At the Jan. 13 Berkeley School Board meeting, the Berkeley Federation of Teachers (BFT) joined the Berkeley Council of Classified Employees (BCCE) in opposing applications for two new independent charter schools in Berkeley, one a middle school and the other a high school. Both unions favor the development of a new educational program that is not independent of the school district.
The school board is currently reviewing the applications for these two charter schools to see whether they meet state requirements.
Representing the BCCE, Paula Phillips spoke of the charter petitioners’ “unrealistic financial plan,” which “proposes to pay wages that barely exceed federal poverty limits and are far below the standards established for our community.” She added that the plan “has grossly under-budgeted for retirement, health, and mandatory benefits.”
Speaking for the teachers union, Cathy Campbell said, “The community members who have submitted charter petitions are inspired and guided by a serious commitment to and passion for students and families, equity and innovation,” but asked the board to reject the petitions and to support instead a new option for students that would be sponsored by the school district itself.
“This new secondary option,” said Campbell, “should be a district-sponsored program. In our view, as teachers in this district, it is our responsibility as a unified school district to serve all of the students of Berkeley, and to innovate as needed to make that happen.”
According to Campbell, “A new high school program, tailored to the needs of students and families currently being underserved by our district, is needed. A smaller program would offer a kind of personalization not currently available at the 3200-student high school, even within the small schools.”

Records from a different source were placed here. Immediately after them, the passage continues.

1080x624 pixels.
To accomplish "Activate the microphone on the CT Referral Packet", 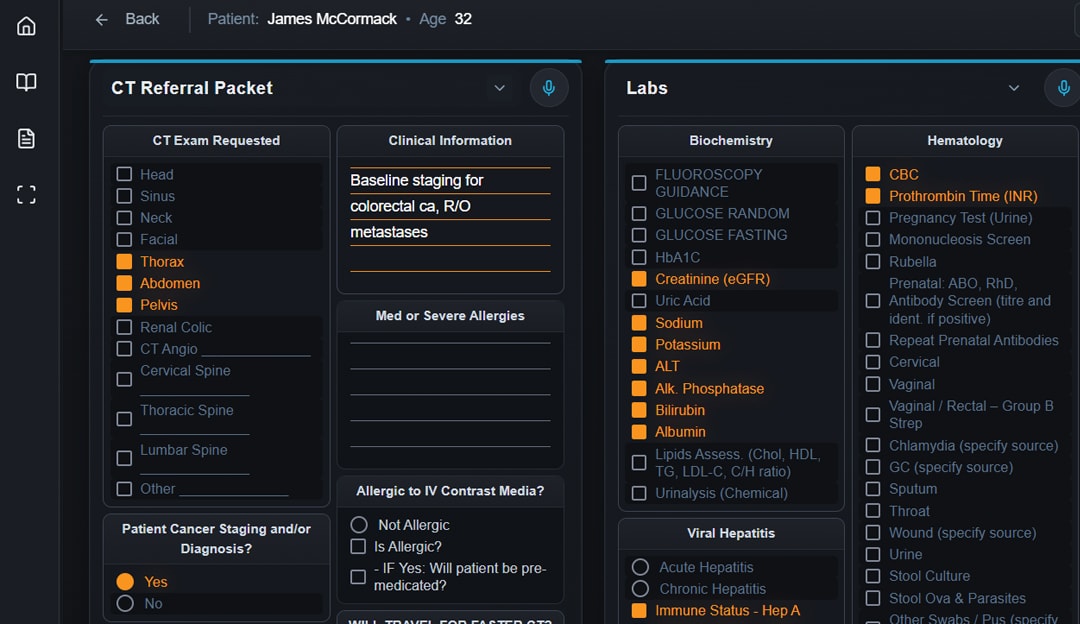I will click(x=548, y=88).
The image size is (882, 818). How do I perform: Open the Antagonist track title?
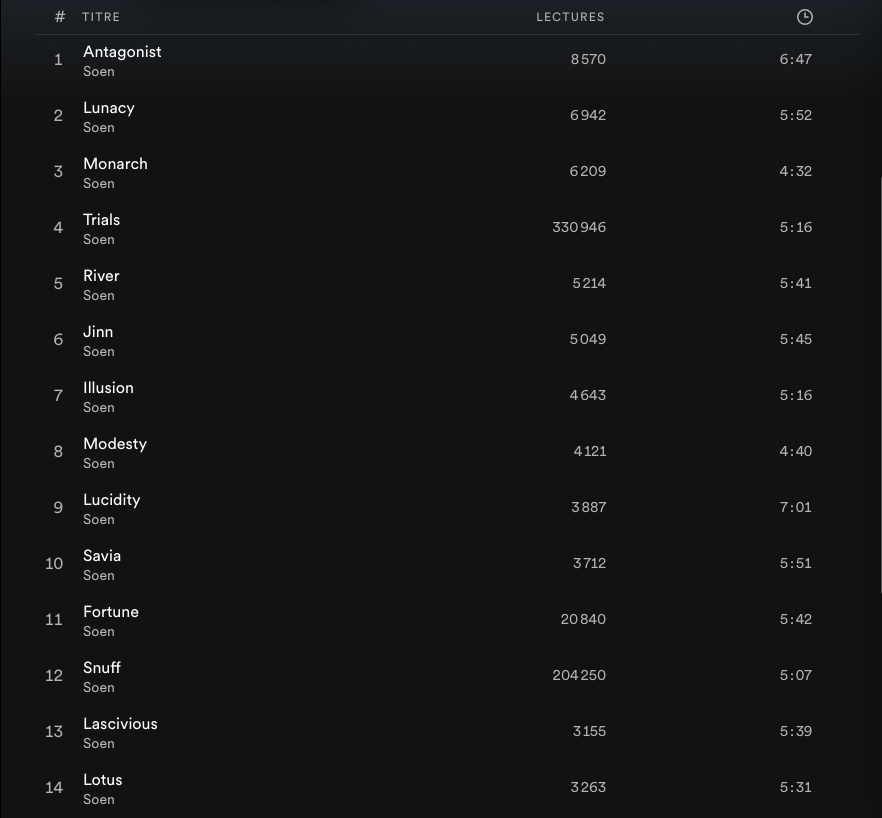122,52
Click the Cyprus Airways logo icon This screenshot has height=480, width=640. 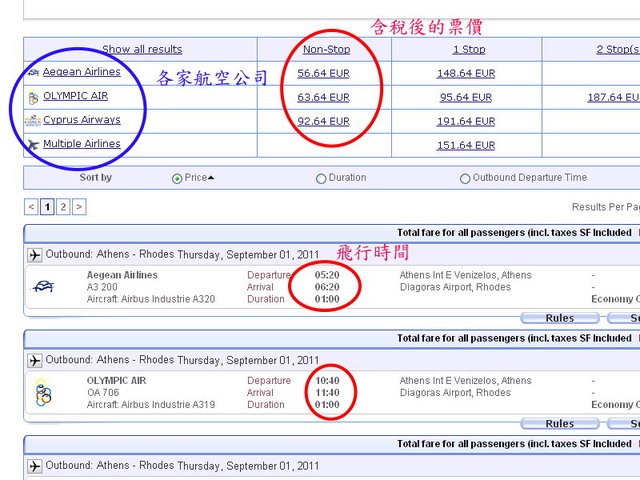coord(33,121)
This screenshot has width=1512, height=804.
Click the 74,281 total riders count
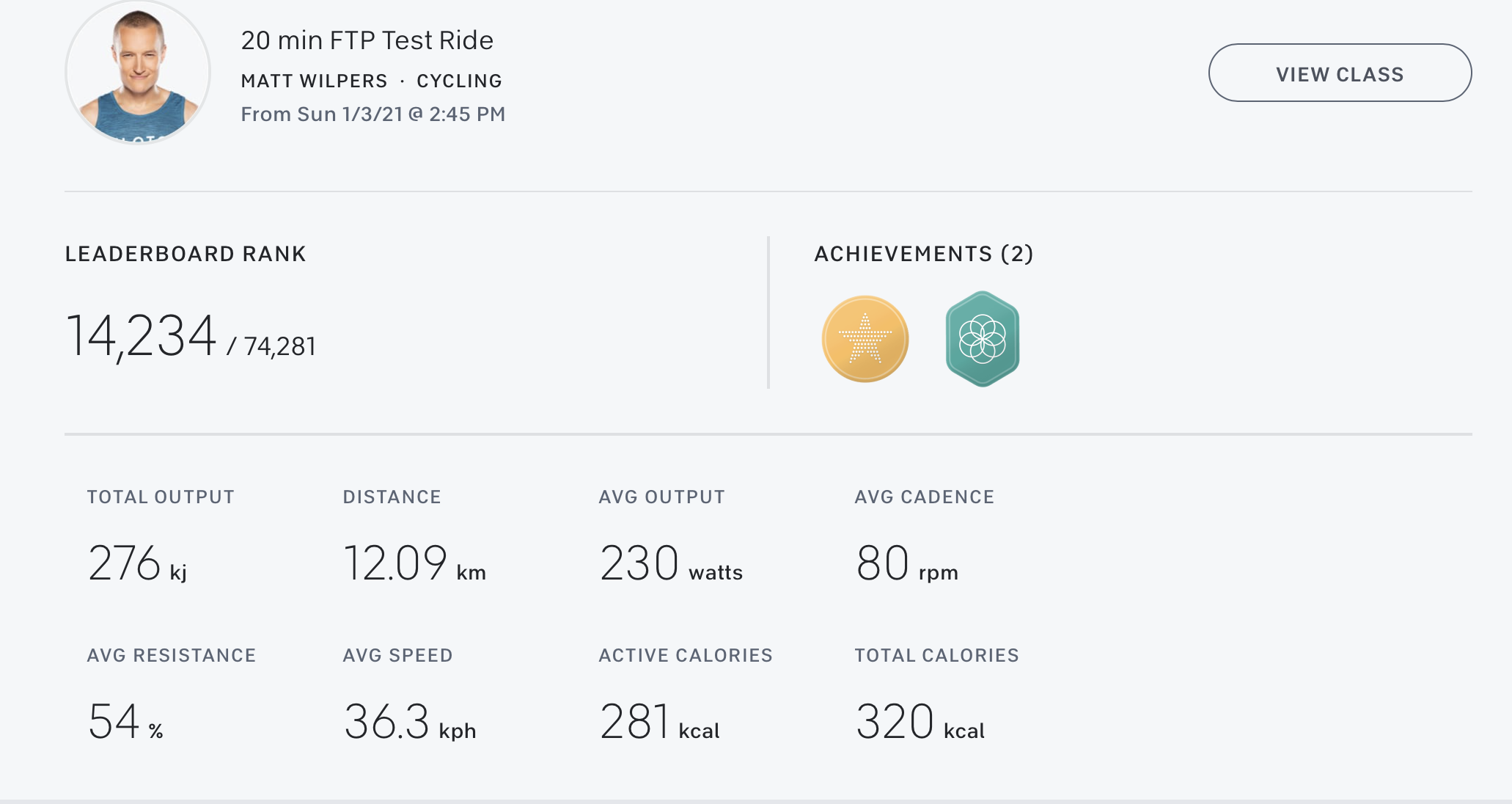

Innovation and enrichment of secondary school education was the subject of workshops sponsored this past summer by the school board, and Campbell said that a new educational option based on these workshops should be offered to students, beginning in the fall of 2011. “Our community is correct that there is a serious unmet need for secondary families and students,” said Campbell, “and BFT believes that working together we can address this challenge.”
Campbell also urged support of the existing alternative high school in Berkeley, Berkeley Technology Academy, which mainly serves African-American and Latino students.